Stored records:
BEGIN

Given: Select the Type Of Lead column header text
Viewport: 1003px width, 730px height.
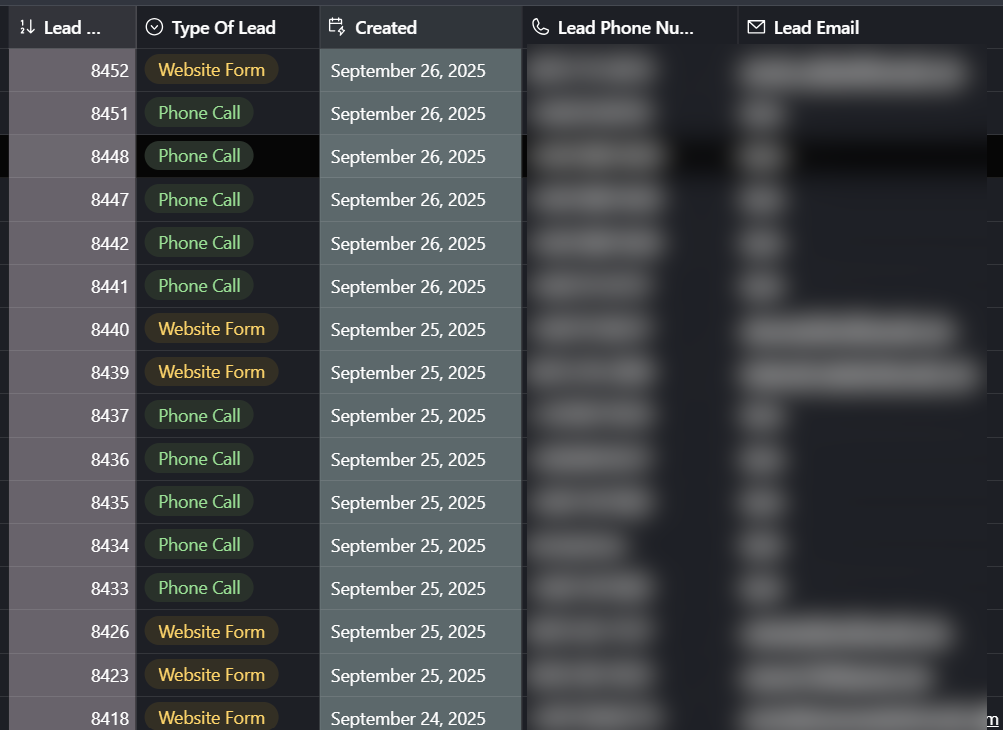Looking at the screenshot, I should tap(223, 28).
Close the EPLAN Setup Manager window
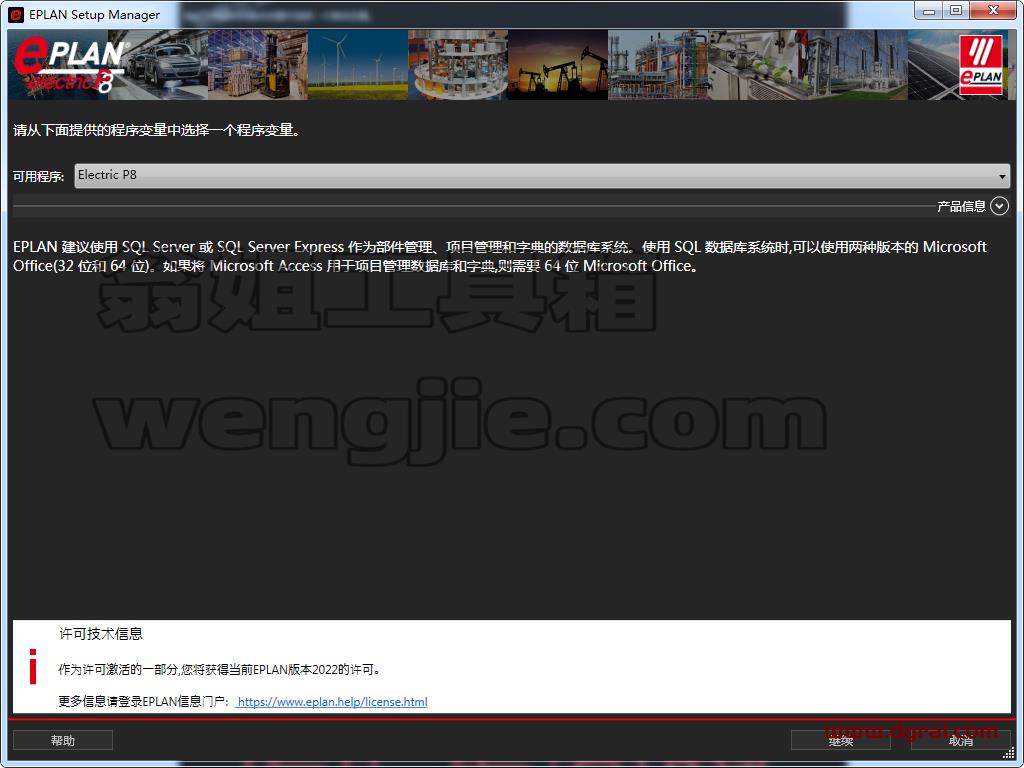 click(x=993, y=11)
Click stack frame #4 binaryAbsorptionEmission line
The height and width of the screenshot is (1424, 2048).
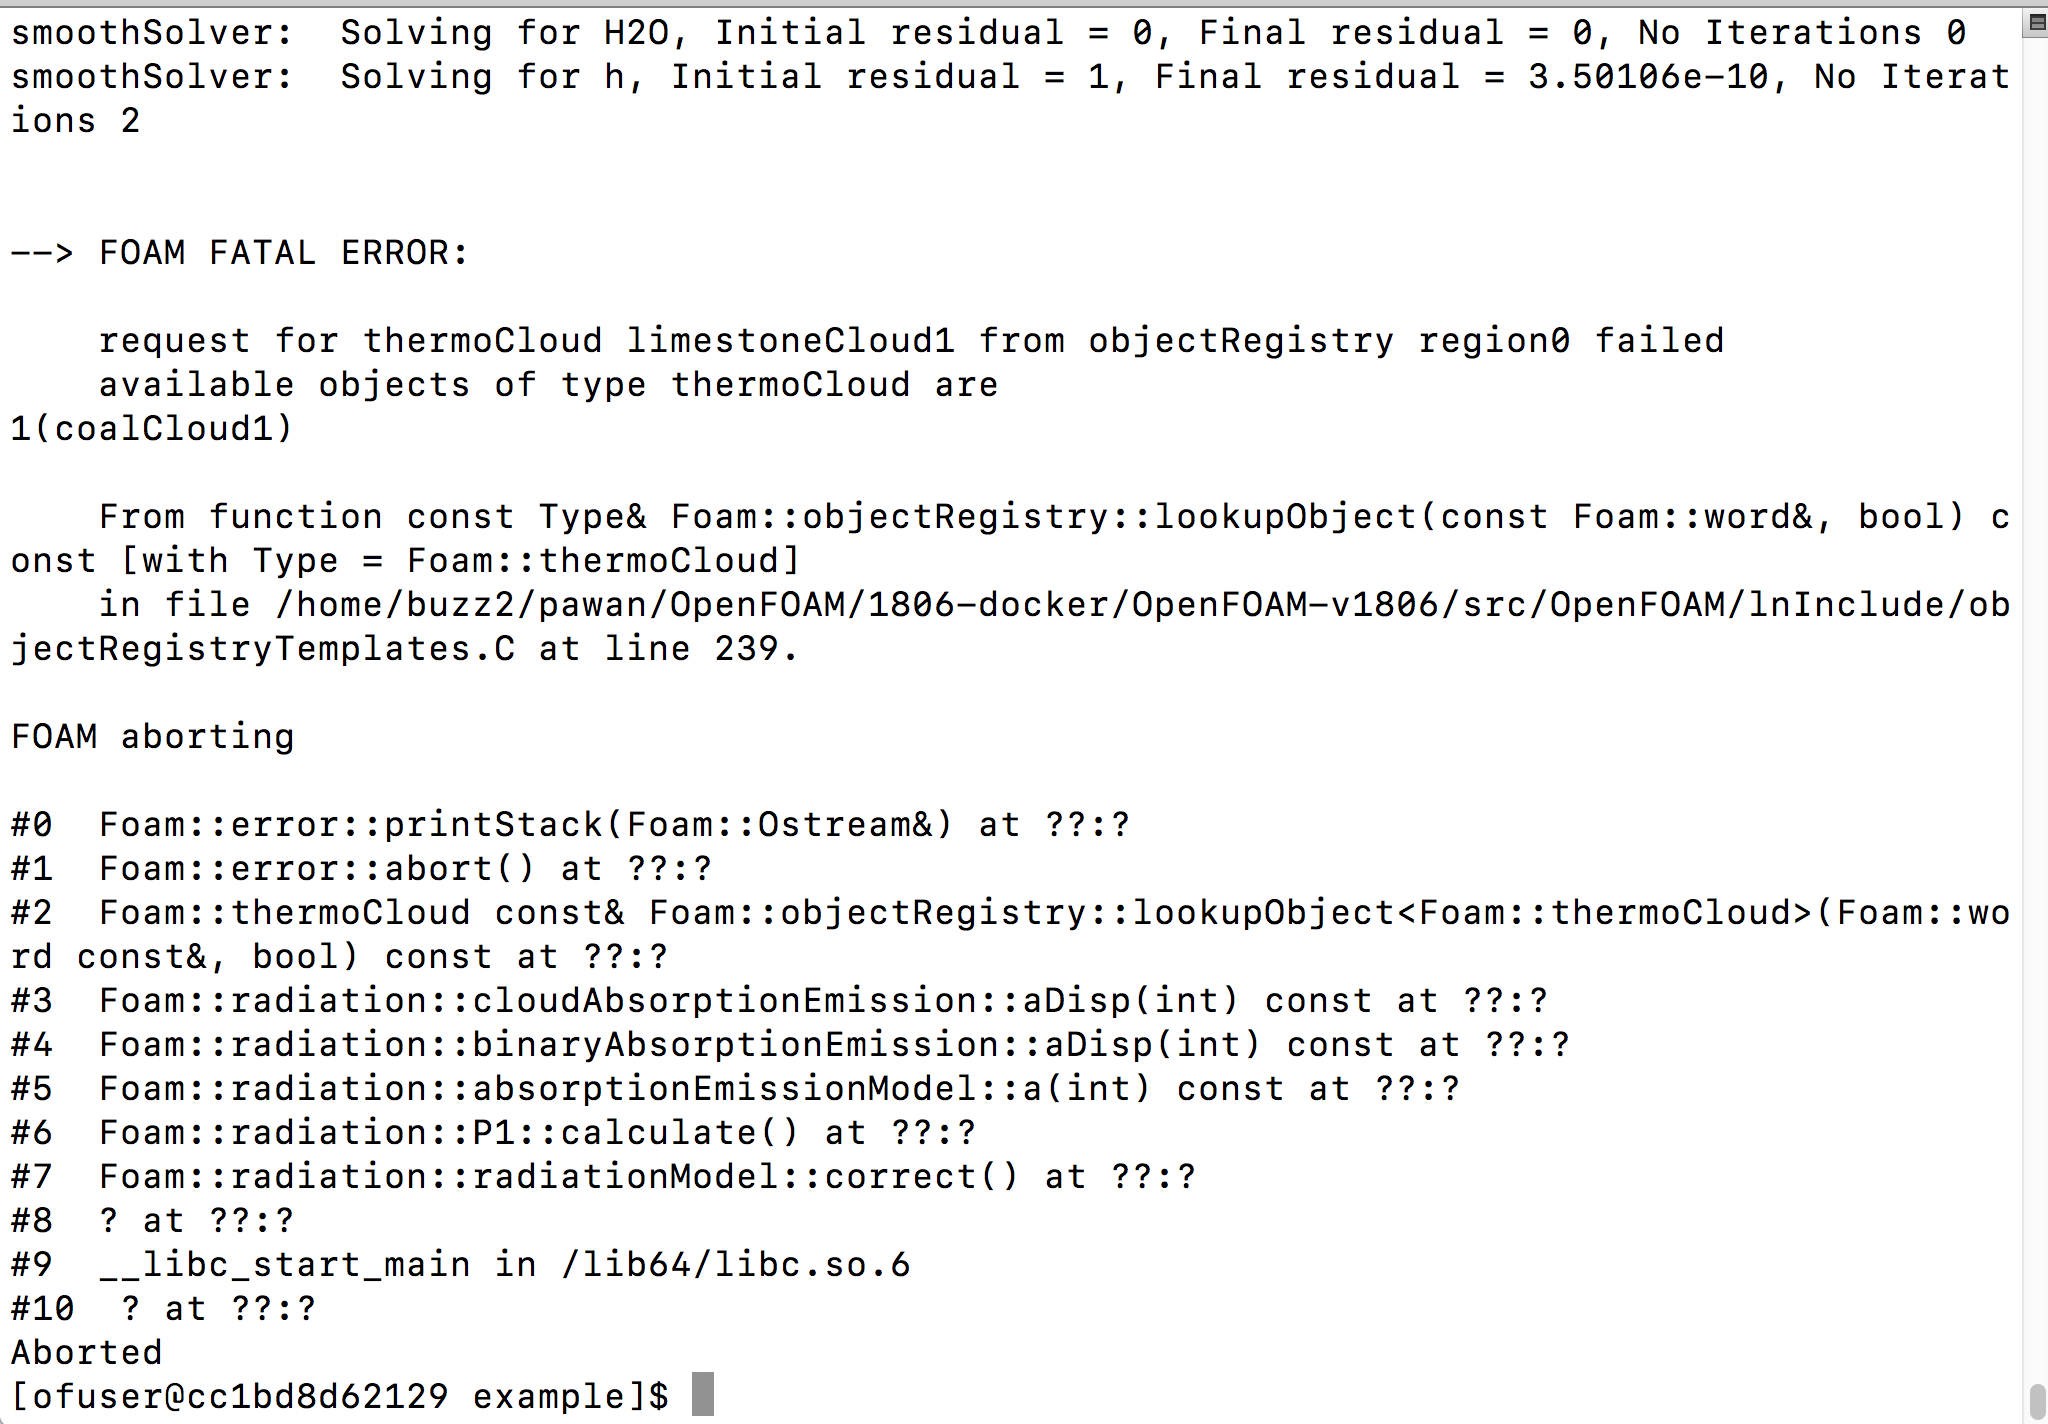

END

▶ Problem statement
Write the data above out exactly. Leave out any pictures.

▶ Answer for the task
Given: Select the Type Of Lead column header text
Viewport: 1003px width, 730px height.
Looking at the screenshot, I should tap(223, 28).
Close the EPLAN Setup Manager window
 click(x=993, y=11)
Click stack frame #4 binaryAbsorptionEmission line
The height and width of the screenshot is (1424, 2048).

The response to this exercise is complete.